──────── Page extract

# Moving to Ireland from UK



## pooky (16 Mar 2007)

I'm moving to Ireland from the UK as I have a small cottage I want to renovate and then live in. I have a small mortgage which will increase as I draw down stage payments for the renovation work. I intend to rent a room while the renovation work is being done. As I will be giving up my job in the UK will I be eligible for any benefits in Ireland while looking for work?


----------



## irishlinks (16 Mar 2007)

If you claim Benefits in the UK then move here - you can transfer those benefits here (Unemployment anyway). But you will not be eligble to claim from scratch here - unless you have paid at least one weeks PRSI (equivalent to NI) here in Ireland. You might not have to wait long before getting work though - unemployment is fairly low.  If you are willing to do  most things - you should find work.

Good Luck


----------



## Marie (17 Mar 2007)

pooky said:


> I'm moving to Ireland from the UK as I have a small cottage I want to renovate and then live in. I have a small mortgage which will increase as I draw down stage payments for the renovation work. I intend to rent a room while the renovation work is being done. As I will be giving up my job in the UK will I be eligible for any benefits in Ireland while looking for work?


 
An individual who voluntarily gives up work in the UK is not eligible for unemployment benefit though they are assessed for a (lower, means-tested) Department of Social Security assistance.  Both benefits are dependant on being available for work.  As you will not be available for work but renovating a cottage you need to check out your situation.  You don't mention if you are Irish.  You would need to check with the Irish Revenue commissioners your residency status (there is an 'intermediate' category of 'resident but not normally resident' which has tax and benefit implications).

You can get further information on the Irish social welfare system here:-

Department of Social Community and Family Affairs
Aras Mhic Dhiarmada, Store Street Dublin 1

Tel 353 18748444          web-site [broken link removed]


----------



## pooky (17 Mar 2007)

Thanks for info Irishlinks and Marie. I will be avaialble for work as contracters will be doing the renovations. I can claim Irish residency as my mother and father were Irish. Will look further into this as I was just looking for a "safety net" until I got work.


----------



## Marie (17 Mar 2007)

You might also find the "Moving to Ireland Tax Guide" on the Irish Inland Revenue website useful in that case.  http://www.revenue.ie/


----------



## pooky (18 Mar 2007)

Thanks Marie - lots of useful info


----------

────────────────

◆ To do:
A) From the forum thread on moving to Ireland, quote the passage starting at "## pooky (17" and ending at "I got work.".
B) List the usernames of everyone who posted in the forum thread on moving to Ireland.

──────── Data listing

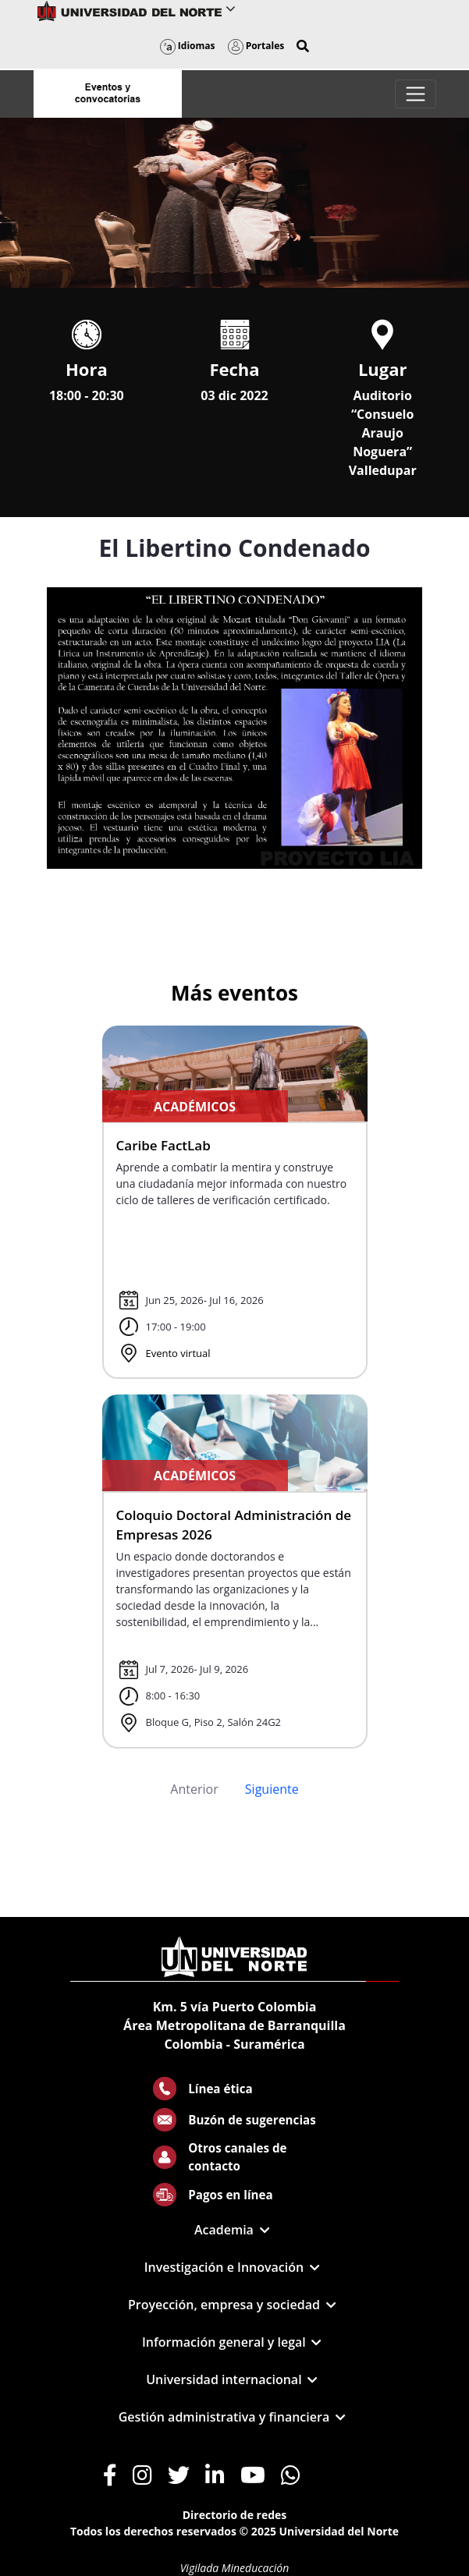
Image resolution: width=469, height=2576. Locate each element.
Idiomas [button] (187, 45)
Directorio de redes (235, 2514)
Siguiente (272, 1789)
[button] (303, 46)
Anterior (194, 1789)
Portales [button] (256, 45)
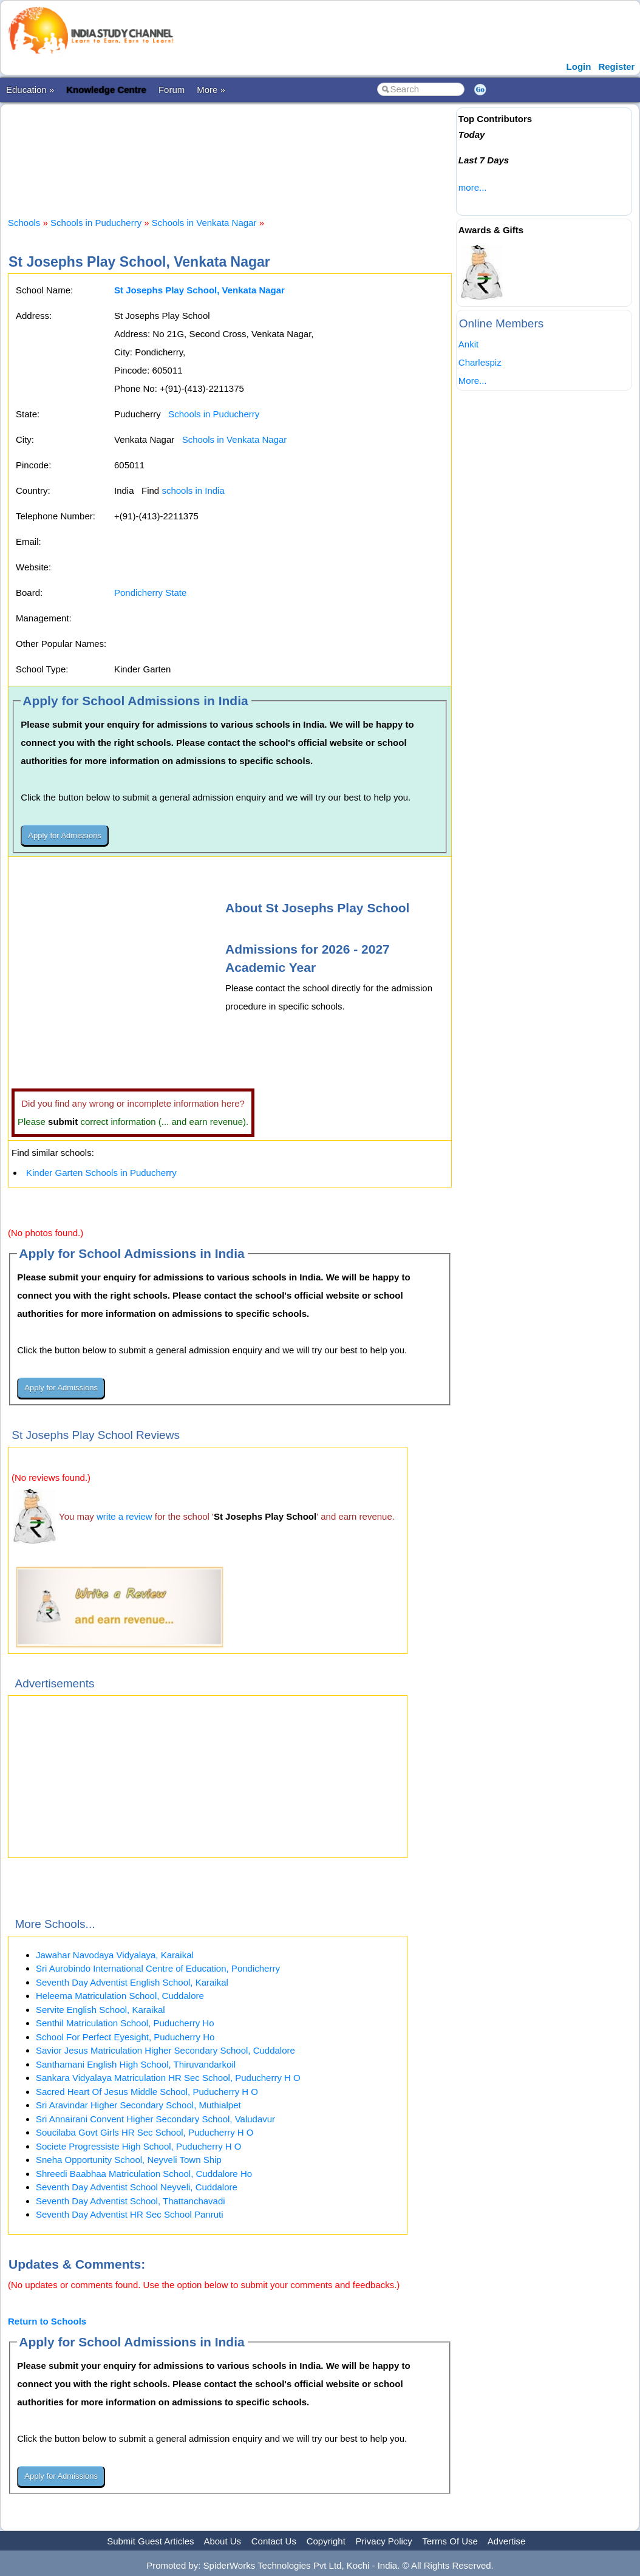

────────────────

◆ Answers to the problems:
A)
## pooky (17 Mar 2007)

Thanks for info Irishlinks and Marie. I will be avaialble for work as contracters will be doing the renovations. I can claim Irish residency as my mother and father were Irish. Will look further into this as I was just looking for a "safety net" until I got work.

B) pooky, irishlinks, Marie